You see, the thing is, I have SO MUCH MORE to be thankful for than I even remotely have to moan and groan about. I have a Heavenly Father who loves me unconditionally, I have a wonderful husband, incredible children, the BEST of friends, the best co-workers, and as much as I moan and groan about it, the best job, and an understanding boss.
It's amazing when you think to yourself- I AM grateful. It's amazing how your attitude changes, in the blink of an eye. I may not be able to do a lot of things physically anymore, but I can be supportive, I can pray for my friends and family, and I can be there for them if they need to talk, laugh, cry, scream, whatever.
We're going to take a bit of a curve to the right here now. I learned a lot about myself when reading The 5 Love Languages. I am a servant at heart. I have not always been a touchy feely person. And, that would require hours of therapy, as well.

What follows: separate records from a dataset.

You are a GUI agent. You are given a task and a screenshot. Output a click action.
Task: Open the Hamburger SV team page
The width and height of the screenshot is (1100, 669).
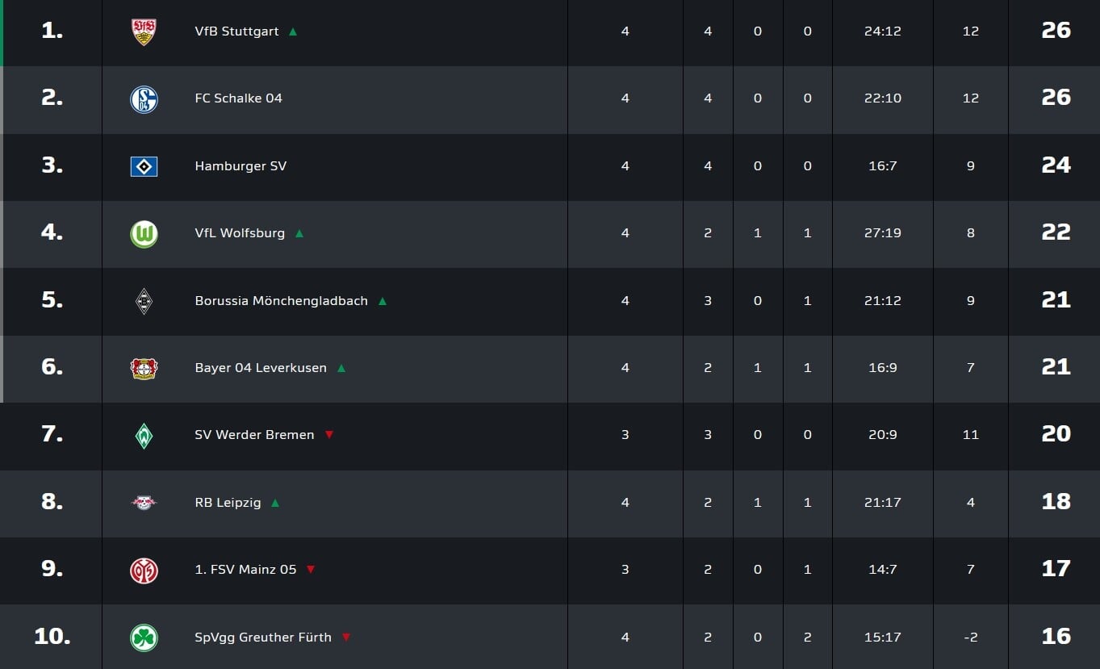(240, 165)
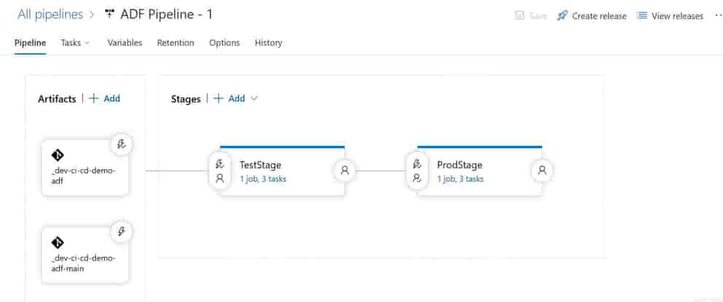Viewport: 723px width, 302px height.
Task: Expand the Tasks tab dropdown
Action: (x=87, y=43)
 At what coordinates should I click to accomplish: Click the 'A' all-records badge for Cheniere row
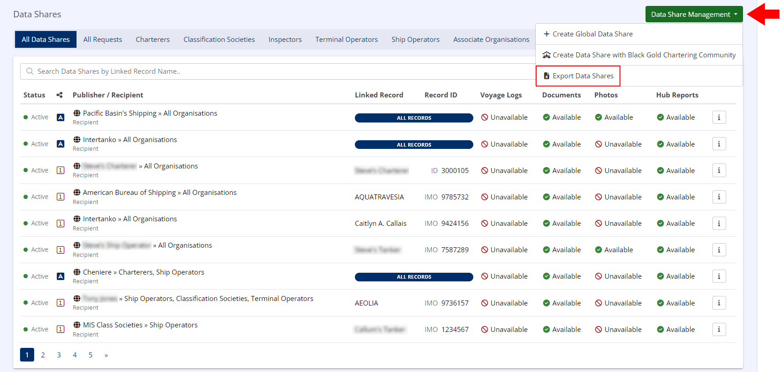click(60, 276)
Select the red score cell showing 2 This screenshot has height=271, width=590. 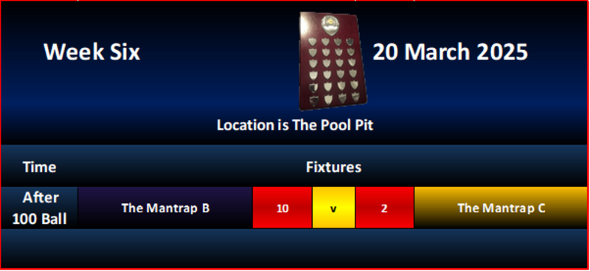[x=384, y=208]
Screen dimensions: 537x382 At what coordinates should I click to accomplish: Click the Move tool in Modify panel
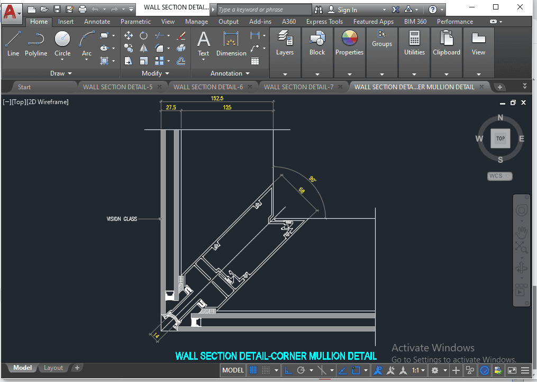pyautogui.click(x=128, y=35)
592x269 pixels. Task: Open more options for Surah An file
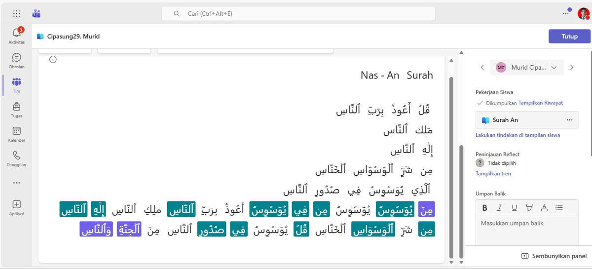[569, 120]
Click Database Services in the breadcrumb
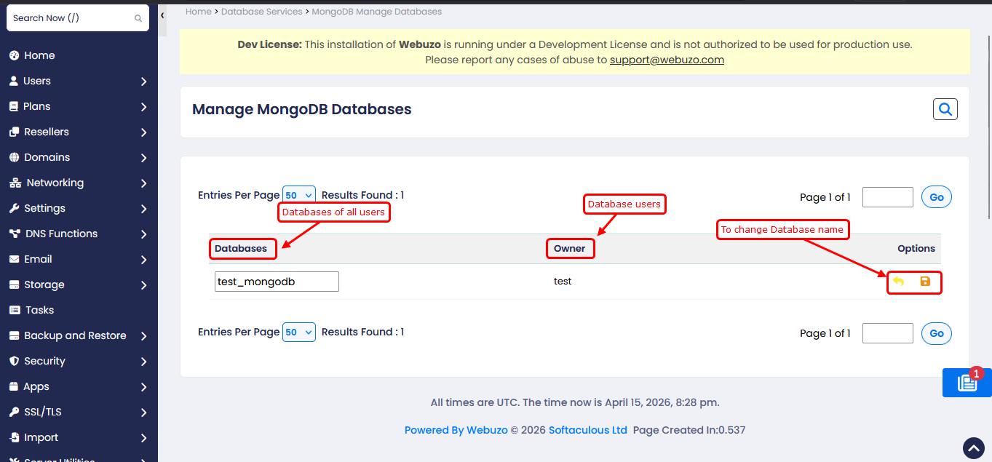992x462 pixels. pos(261,12)
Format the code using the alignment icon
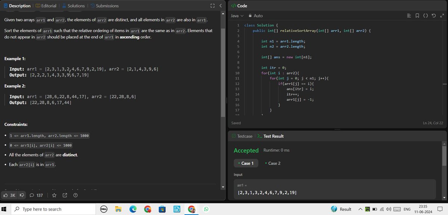Viewport: 448px width, 215px height. click(409, 16)
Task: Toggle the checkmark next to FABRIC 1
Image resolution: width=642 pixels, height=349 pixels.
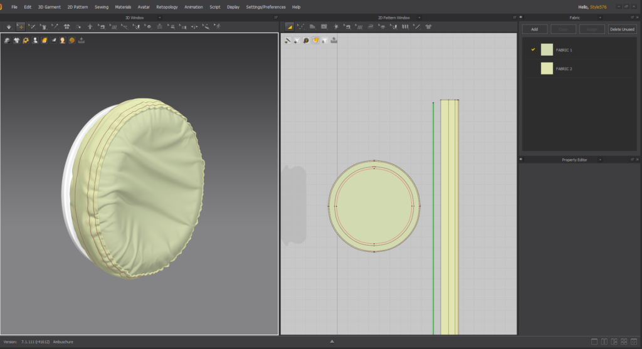Action: coord(534,49)
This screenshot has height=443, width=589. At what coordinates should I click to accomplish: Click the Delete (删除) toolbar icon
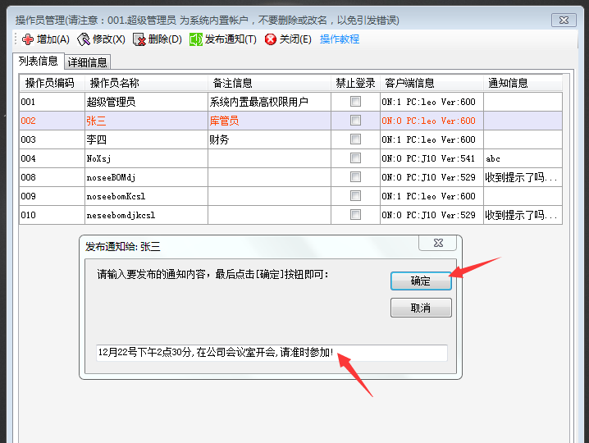click(139, 39)
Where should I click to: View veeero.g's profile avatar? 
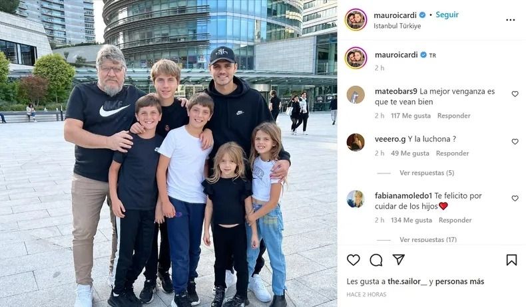pyautogui.click(x=356, y=142)
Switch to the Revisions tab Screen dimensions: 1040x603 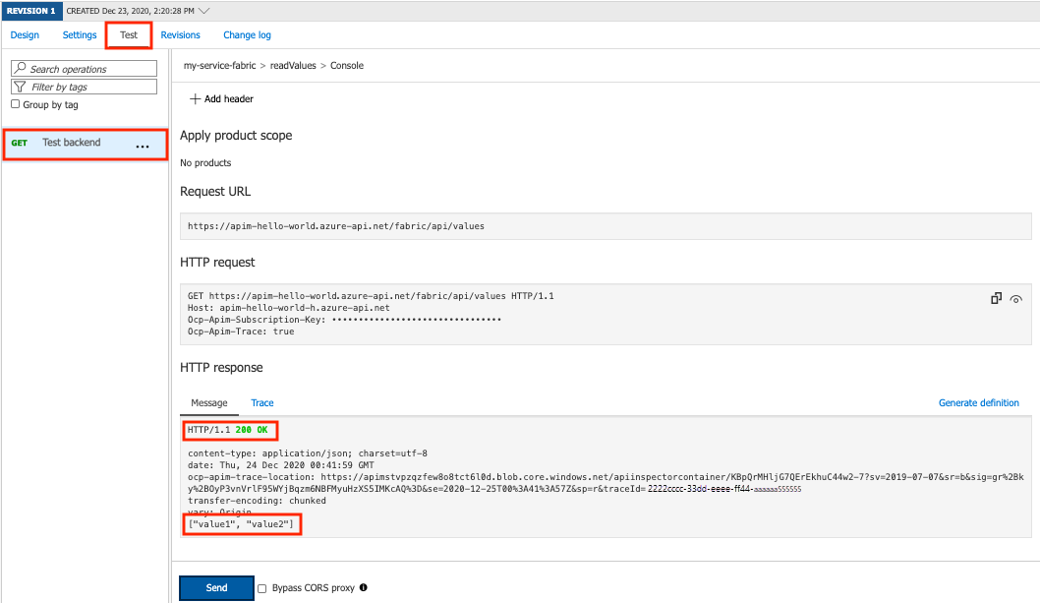point(180,35)
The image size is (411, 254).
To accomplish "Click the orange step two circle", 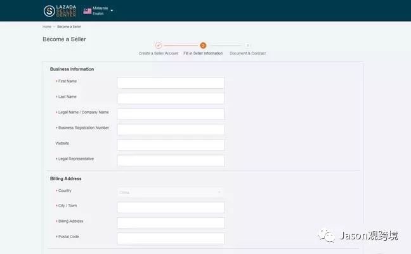I will (203, 45).

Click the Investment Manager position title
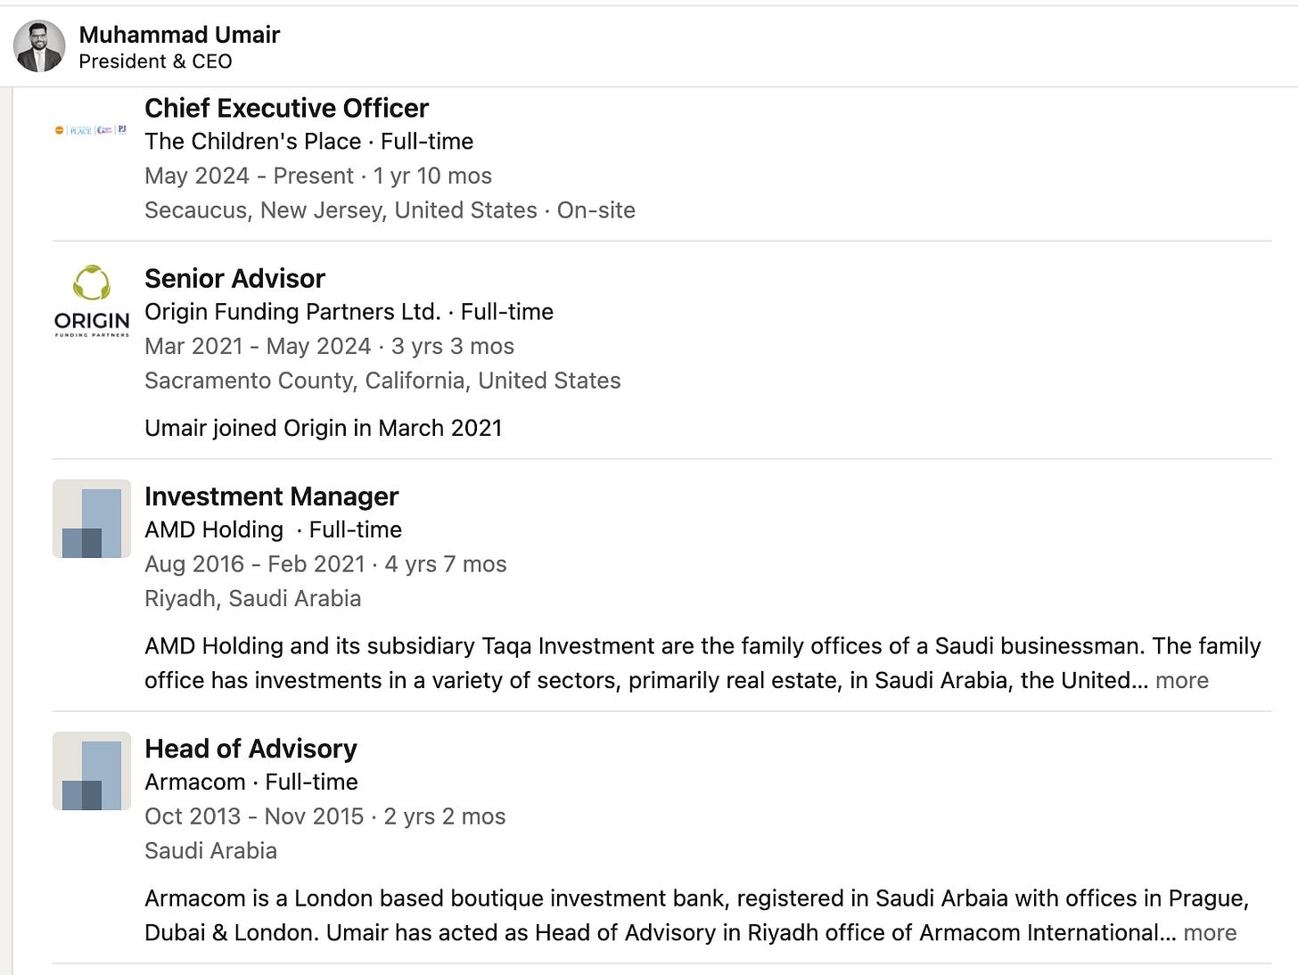[x=271, y=496]
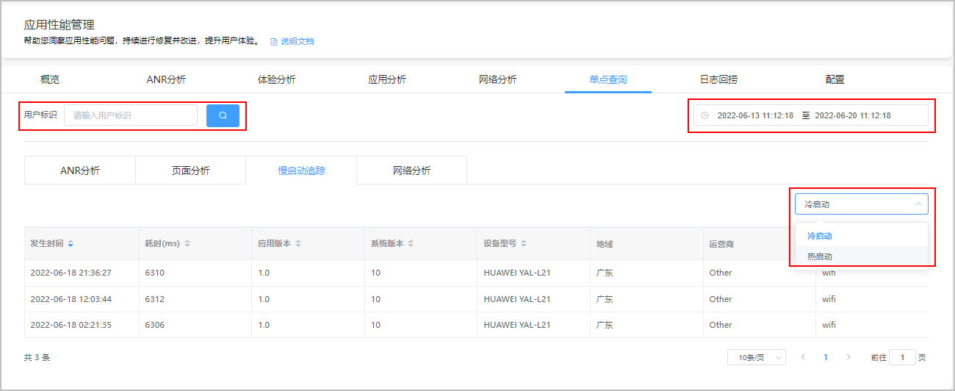Image resolution: width=955 pixels, height=391 pixels.
Task: Select the 页面分析 sub-tab
Action: click(190, 171)
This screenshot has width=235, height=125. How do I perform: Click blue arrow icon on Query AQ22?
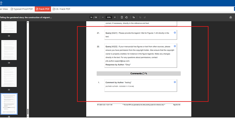coord(175,46)
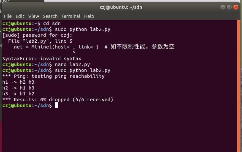Click the 'nano lab2.py' command line
This screenshot has width=242, height=152.
(46, 64)
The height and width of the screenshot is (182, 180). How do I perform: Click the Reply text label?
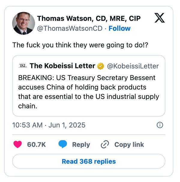(x=81, y=145)
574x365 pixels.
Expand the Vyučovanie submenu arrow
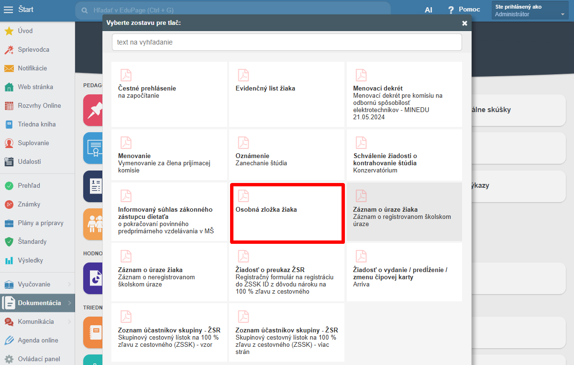click(69, 284)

I have learned to be that more so over the past 10 years. The way I show my love is through acts of service. Cleaning house, doing laundry, cooking, baking, whatever I can do FOR someone. And, for that very reason, I have gotten extremely depressed over what I CAN'T do and not concentrating on what I CAN do. That's changing- thanks to that smack between the eyes this morning.
You humble me. Daily. I am grateful for you.